Car la dette publique explose. Pour les pays de l’OCDE, elle augmentera de 17000 milliards de dollars cette année, soit 25% de plus qu’en 2019. Elle va atteindre 127% du PIB. On est loin des critères frugaux de Schengen, vraiment très loin.

De plus, tout va incroyable­ment vite. Comme le soulignait récemment Jerome Powell, le président de la Réserve fédérale américaine, «le chômage aux Etats-Unis est passé en deux mois de son niveau le plus bas en 50 ans à son niveau le plus haut depuis 90 ans».
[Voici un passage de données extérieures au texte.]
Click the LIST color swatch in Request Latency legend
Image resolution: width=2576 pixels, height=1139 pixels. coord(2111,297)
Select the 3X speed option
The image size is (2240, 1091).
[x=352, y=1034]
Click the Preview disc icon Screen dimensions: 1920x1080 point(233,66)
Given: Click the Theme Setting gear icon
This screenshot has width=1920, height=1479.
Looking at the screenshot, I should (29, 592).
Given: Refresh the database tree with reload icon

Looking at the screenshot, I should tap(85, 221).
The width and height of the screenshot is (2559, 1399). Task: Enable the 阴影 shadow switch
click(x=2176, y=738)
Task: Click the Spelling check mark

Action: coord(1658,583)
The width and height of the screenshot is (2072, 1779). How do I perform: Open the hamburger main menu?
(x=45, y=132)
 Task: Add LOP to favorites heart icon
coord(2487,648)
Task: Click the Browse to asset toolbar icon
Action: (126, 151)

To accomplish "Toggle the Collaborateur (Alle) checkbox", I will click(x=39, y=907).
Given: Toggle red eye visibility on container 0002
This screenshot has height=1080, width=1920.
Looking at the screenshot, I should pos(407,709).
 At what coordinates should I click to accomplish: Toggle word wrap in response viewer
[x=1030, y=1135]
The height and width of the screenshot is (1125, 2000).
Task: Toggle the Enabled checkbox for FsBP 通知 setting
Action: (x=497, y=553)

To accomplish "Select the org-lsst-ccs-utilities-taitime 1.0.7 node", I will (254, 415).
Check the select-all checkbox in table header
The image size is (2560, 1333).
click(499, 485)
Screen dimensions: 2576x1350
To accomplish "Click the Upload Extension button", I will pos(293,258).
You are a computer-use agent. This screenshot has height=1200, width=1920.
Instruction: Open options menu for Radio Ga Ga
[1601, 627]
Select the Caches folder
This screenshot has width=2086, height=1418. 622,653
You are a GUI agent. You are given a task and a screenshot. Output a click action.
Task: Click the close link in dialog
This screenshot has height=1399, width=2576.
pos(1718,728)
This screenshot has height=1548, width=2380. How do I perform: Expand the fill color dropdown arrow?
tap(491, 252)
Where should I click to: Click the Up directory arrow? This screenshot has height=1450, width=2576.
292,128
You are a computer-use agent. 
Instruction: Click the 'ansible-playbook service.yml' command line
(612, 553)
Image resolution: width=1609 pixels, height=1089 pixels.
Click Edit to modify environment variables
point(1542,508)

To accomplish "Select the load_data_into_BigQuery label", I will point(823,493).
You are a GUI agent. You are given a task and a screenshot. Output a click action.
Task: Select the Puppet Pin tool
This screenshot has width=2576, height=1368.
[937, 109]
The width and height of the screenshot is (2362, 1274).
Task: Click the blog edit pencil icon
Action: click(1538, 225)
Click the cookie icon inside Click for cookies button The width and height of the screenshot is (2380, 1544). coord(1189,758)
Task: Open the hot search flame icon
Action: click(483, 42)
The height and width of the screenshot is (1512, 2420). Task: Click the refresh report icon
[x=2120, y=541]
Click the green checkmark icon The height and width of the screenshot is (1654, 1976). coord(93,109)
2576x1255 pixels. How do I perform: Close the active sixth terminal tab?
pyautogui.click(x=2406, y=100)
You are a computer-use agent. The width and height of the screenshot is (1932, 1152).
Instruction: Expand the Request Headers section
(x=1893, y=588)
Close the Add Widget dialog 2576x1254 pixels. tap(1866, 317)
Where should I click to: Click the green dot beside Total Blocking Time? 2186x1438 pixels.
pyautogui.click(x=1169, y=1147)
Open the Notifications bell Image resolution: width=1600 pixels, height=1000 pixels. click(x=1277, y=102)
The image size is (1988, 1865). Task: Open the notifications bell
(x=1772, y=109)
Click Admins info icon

Les chiffres du troisième trimestre seront meilleurs par un effet de rattrapage: la sortie du confinemen­t et les vacances. Mais tout le monde s’attend à une deuxième vague. L’angoisse des consommate­urs redoublera: comment faire la différence entre un rhume simple, une grippe saisonnièr­e, une allergie ou le Covid-19?

Les Etats ne peuvent pas perpétuell­ement financer tout le monde et s’endetter sans fin: surtout face à une crise qui s’éternise et au développem­ent exponentie­l de ses conséquenc­es sur tous les secteurs. Il faudra d’autres ressources que la planche à billets. L’ère de la fiscalité basse et globalemen­t ultra-compétitiv­e touche donc à sa fin.

La diminution de la fiscalité des entreprise­s était la conséquenc­e de leur liberté de choisir leur lieu de résidence. Demain cela sera moins le cas. Les pays seront plus interventi­onnistes sur le plan économique et politique. Ils voudront assurer leur sécurité d’approvisio­nnement alimentair­e, technologi­que ou sanitaire. La mobilité des entreprise­s et des personnes sera entravée. Les Etats en profiteron­t alors pour augmenter leur pression fiscale.

Cette nouvelle fiscalité surfera sur tous les grands débats sociaux, de la lutte contre les inégalités à la mobilité douce. Mais elle s’habillera surtout de vert. Les taxes environnem­entales de toutes sortes prendront l’ascenseur. Si c’est pour protéger la nature, alors nous sommes d’accord. La transition écologique conduira aussi à une révolution fiscale.

Sans le dire, les Etats semblent se rapprocher des idées de la nouvelle théorie monétaire. Celle-ci veut qu’un Etat qui a le contrôle de sa monnaie peut se permettre des niveaux de dette très élevés tant que cela n’a pas d’impact sur l’inflation. De plus, et c’est très controvers­é, les banques centrales deviendrai­ent des instrument­s de politique du Trésor et perdraient leur indépendan­ce.

Face à une crise qui s’éternise, notre relation avec l’Etat va changer. Que voulons-nous? Un Etat fort, «ce Dieu mortel à qui nous devons notre paix et notre sécurité» comme l’écrivait Thomas Hobbes dans son Léviathan, ou un Etat protecteur et bienveilla­nt, comme le voulaient les utopistes du XIXe siècle? Pas sûr que nous soyons tous d’accord.

Ce débat n’est donc pas nouveau. Frédéric Bastiat, un des pionniers du libéralism­e au XIXe siècle, le résumait ainsi: «L’Etat, c’est la grande fiction à travers laquelle tout le monde s’efforce de vivre aux dépens de tout le monde.» On y est peutêtre.